• **PASSAGE SHOWN**:
========================

I find setting the parking brake on my car to be a problem, Could you invent a tire that will turn to a square after the ignition is turned off so I don't have to?


----------



## KIRKRIDER (Mar 18, 2008)

BurtonAvenger said:


> Or you know you could stop, pick the board up with one leg, slam it down into the snow a little heel edge heavy, do this till it makes a slight groove and locks you in, then strap in. I mean I know solving problems that don't actually exist is every engineers wet dream, but after 20 plus years of snowboarding and seeing technology grow and get better I can't say this is a serious problem that needs to be addressed.
> 
> Save yourself the time, headache, and eventually money and just ride more.


That.
And with rear entry bindings you angle the board a bit facing uphill and slide you foot in. besides you never strap with the board pointing downhill do ya?


----------



## Big Foot (Jan 15, 2013)

I play a game where I unstrap both binding and then push my board down the hill, then I chase after it and try and strap in without falling. I've lost a lot of good boards playing this game. Maybe someone can invent something to make it easier?


----------



## AC0808 (Apr 15, 2015)

I've been riding for a while and I get it's not a huge problem, more of an annoyance. With Flow bindings you have to shove your foot pretty hard to get it all the way in. This sometimes enough forward momentum to get you sliding, even if you made a groove. I'm comfortable strapping-in while sliding it's just annoying. This could probably help beginners more than advanced riders.


----------



## BurtonAvenger (Aug 14, 2007)

AC0808 said:


> I've been riding for a while and I get it's not a huge problem, more of an annoyance. With Flow bindings you have to shove your foot pretty hard to get it all the way in. This sometimes enough forward momentum to get you sliding, even if you made a groove. I'm comfortable strapping-in while sliding it's just annoying. This could probably help beginners more than advanced riders.


It's a non-existent problem. I'm pretty sure the amount of days you have on snow snowboarding in your life isn't what I've done in one years. Walk away now your target market is straight up telling you this is a bad idea.


----------



## surfinsnow (Feb 4, 2010)

========================

• **SET TASKS**:
[1] Reproduce the part of the snowboarding forum thread from "## KIRKRIDER (Mar" up to and including "downhill do ya?".
[2] Based on the snowboarding forum thread, is each statement true? Answer yes or no for each, quoting the words that settle it.
(a) KIRKRIDER says that with rear entry bindings you angle the board a bit facing uphill.
(b) Big Foot says no boards have been lost playing the game.
(c) AC0808 says Flow bindings let you slip your foot in with little effort.
[3] Write the next part of the snowboarding forum thread, picking up after its final line.
The items that follow have no connection to the snowboarding forum thread.

• **EXCERPTED RECORDS**:
========================

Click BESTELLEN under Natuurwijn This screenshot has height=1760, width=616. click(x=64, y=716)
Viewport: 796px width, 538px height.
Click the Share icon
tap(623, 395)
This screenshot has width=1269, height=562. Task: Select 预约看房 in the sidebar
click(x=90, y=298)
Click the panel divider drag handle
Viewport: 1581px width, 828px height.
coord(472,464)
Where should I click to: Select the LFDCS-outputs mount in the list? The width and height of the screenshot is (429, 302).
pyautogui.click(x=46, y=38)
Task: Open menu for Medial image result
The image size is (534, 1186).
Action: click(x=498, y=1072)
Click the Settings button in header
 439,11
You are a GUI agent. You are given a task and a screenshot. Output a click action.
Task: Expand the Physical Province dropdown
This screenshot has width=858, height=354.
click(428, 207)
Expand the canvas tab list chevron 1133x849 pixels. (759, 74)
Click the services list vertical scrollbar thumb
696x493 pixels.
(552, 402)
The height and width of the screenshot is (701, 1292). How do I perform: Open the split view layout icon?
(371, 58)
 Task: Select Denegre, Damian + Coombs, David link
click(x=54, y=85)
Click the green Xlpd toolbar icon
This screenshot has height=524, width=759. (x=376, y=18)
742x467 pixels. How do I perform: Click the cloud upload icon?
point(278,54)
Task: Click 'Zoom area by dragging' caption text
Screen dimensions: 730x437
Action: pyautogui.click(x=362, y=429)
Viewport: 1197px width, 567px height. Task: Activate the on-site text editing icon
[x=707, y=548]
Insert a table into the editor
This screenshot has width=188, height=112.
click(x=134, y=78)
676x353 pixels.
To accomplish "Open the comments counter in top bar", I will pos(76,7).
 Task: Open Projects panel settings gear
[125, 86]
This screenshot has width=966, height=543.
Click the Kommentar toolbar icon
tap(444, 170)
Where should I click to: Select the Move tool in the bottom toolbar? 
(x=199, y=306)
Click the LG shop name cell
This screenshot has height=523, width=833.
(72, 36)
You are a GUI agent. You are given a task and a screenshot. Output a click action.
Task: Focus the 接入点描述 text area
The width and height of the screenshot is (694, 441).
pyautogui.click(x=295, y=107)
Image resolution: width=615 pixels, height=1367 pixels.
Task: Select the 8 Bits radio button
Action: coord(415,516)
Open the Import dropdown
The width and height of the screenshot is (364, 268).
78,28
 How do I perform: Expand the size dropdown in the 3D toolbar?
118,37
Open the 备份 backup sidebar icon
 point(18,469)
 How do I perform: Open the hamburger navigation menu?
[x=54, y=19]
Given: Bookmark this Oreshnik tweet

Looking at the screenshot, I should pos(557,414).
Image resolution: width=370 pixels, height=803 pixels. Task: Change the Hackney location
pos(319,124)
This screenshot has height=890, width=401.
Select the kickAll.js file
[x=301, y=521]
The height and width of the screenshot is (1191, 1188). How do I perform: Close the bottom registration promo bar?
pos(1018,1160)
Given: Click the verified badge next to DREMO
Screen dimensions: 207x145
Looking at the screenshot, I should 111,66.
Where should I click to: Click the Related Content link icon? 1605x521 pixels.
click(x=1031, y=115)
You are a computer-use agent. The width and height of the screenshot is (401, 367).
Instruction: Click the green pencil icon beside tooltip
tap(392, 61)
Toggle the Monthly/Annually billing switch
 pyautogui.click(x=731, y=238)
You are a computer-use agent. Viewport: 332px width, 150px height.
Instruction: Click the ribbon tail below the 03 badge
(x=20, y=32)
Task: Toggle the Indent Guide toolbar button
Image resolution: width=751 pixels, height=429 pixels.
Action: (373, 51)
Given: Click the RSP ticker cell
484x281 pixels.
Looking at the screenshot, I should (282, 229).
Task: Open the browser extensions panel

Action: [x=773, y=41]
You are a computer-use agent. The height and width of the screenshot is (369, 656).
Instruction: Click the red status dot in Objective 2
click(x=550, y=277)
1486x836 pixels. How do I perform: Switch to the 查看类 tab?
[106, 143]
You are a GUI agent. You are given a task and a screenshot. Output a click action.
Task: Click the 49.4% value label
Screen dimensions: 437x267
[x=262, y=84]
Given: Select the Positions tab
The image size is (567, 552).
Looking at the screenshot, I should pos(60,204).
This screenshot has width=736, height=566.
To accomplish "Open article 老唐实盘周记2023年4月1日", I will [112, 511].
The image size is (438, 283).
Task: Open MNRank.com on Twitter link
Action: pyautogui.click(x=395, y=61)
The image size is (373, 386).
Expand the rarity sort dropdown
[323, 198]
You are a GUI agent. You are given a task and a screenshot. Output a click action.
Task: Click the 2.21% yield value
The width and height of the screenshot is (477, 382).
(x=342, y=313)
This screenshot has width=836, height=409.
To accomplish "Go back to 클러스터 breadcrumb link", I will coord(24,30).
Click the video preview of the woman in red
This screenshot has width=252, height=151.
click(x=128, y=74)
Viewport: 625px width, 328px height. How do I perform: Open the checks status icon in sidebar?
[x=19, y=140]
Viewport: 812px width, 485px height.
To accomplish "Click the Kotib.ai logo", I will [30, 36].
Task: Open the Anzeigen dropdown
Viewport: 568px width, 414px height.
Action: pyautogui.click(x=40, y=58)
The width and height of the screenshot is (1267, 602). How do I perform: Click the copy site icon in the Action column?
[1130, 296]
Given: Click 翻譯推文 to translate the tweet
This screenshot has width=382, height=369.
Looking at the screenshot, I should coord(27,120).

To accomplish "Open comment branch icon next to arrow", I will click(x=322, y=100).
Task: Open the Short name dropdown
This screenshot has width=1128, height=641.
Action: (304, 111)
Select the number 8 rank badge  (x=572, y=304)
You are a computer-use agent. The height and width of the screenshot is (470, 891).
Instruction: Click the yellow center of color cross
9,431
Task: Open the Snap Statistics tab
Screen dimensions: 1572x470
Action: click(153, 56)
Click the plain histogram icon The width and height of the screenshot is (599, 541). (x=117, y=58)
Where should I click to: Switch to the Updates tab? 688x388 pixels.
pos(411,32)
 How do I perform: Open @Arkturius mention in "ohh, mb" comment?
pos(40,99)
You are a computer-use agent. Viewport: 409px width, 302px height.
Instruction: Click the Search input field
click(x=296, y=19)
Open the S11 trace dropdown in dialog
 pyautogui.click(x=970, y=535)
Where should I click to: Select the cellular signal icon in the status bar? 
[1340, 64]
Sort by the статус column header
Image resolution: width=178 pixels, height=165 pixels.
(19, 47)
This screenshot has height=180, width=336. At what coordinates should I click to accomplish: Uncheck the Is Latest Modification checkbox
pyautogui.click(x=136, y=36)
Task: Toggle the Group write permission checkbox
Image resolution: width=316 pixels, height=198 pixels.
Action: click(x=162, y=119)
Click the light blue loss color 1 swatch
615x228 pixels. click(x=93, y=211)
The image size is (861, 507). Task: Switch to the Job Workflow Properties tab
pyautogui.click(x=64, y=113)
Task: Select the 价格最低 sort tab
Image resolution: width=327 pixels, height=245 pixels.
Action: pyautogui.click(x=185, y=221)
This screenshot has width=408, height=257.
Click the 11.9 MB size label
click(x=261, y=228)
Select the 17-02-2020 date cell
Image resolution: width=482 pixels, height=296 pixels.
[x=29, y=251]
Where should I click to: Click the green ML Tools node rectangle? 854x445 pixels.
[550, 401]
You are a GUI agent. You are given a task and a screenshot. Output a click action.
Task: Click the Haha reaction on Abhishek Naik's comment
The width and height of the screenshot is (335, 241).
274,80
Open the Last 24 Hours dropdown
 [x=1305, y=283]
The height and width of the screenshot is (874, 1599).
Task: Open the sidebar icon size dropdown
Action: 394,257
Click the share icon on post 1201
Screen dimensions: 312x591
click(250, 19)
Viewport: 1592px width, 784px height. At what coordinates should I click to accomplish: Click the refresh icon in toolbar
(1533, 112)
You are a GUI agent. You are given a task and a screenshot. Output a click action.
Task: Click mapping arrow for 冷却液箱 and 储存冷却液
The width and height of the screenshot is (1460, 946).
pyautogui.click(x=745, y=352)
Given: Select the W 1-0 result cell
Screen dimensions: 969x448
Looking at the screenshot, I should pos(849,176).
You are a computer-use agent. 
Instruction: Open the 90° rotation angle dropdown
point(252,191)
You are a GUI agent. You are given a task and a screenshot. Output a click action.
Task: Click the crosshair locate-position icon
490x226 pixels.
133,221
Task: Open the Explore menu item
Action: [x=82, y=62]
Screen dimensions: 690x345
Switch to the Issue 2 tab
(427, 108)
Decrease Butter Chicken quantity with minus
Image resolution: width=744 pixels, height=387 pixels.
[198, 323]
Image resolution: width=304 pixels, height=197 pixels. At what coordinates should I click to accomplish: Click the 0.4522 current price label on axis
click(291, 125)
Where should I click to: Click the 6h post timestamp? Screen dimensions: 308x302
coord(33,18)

========================

• **RESULTS**:
[1]
## KIRKRIDER (Mar 18, 2008)

BurtonAvenger said:


> Or you know you could stop, pick the board up with one leg, slam it down into the snow a little heel edge heavy, do this till it makes a slight groove and locks you in, then strap in. I mean I know solving problems that don't actually exist is every engineers wet dream, but after 20 plus years of snowboarding and seeing technology grow and get better I can't say this is a serious problem that needs to be addressed.
> 
> Save yourself the time, headache, and eventually money and just ride more.


That.
And with rear entry bindings you angle the board a bit facing uphill and slide you foot in. besides you never strap with the board pointing downhill do ya?

[2]
(a) Yes: "with rear entry bindings you angle the board a bit facing uphill and slide you foot in"
(b) No: "I've lost a lot of good boards playing this game."
(c) No: "With Flow bindings you have to shove your foot pretty hard to get it all the way in."

[3]
AC0808 said:


> *With Flow bindings you have to shove your foot pretty hard to get it all the way in.* This sometimes enough forward momentum to get you sliding, even if you made a groove.


You've got your Flow bindings adjusted wrong. They don't have be tight. You should be able to slip your foot in with very little effort. The high back locks you into place.


----------



## Mystery2many (Aug 14, 2013)

McDonalds is looking for people just like you! They need hot coffee that isn't hot and a burger that will chew itself. 

Learning how to strap in efficiently is part of the fun. Not a problem.


----------



## mojo maestro (Jan 6, 2009)

The survey would be waaaay mo' better if it asked us about our "strap on" experience.......now that's a survey I could get behind.........


----------



## KIRKRIDER (Mar 18, 2008)

AC0808 said:


> I've been riding for a while and I get it's not a huge problem, more of an annoyance. With Flow bindings you have to shove your foot pretty hard to get it all the way in. This sometimes enough forward momentum to get you sliding, even if you made a groove. I'm comfortable strapping-in while sliding it's just annoying. This could probably help beginners more than advanced riders.


Here's the trick. With the lead foot in (I suppose) step down on your lead knee and left hand (I'm regular) , like a sprinter starting to run, that will angle the board about 45 and let you slide the rear foot in easy peasy. Pull the lever and go. I do that standing when it's really steep, leaning against the slope.


----------



## ridinbend (Aug 2, 2012)




----------



## Kevin137 (May 5, 2013)

I can already be off down the hill before i have strapped in, i use flows, and have never fallen while strapping in while moving, i ride with some skiers and boarders, and we are all the same, there is never any waiting involved for each other...!


----------



## neni (Dec 24, 2012)

Design reliable ratches which _never_ break, don't eat the ladder AND _never_ jam.
Or design stiff boots which won't soften up after a season in use (please add wnm sizes!)
Longer lasting lighter smaller batteries would be nice as well.
Or solve the problem of all wmn (cold feet) without being dependent on battery life span/ recharge / stacks of eplacements / having to add thick heating thingies into boots which should fit snug.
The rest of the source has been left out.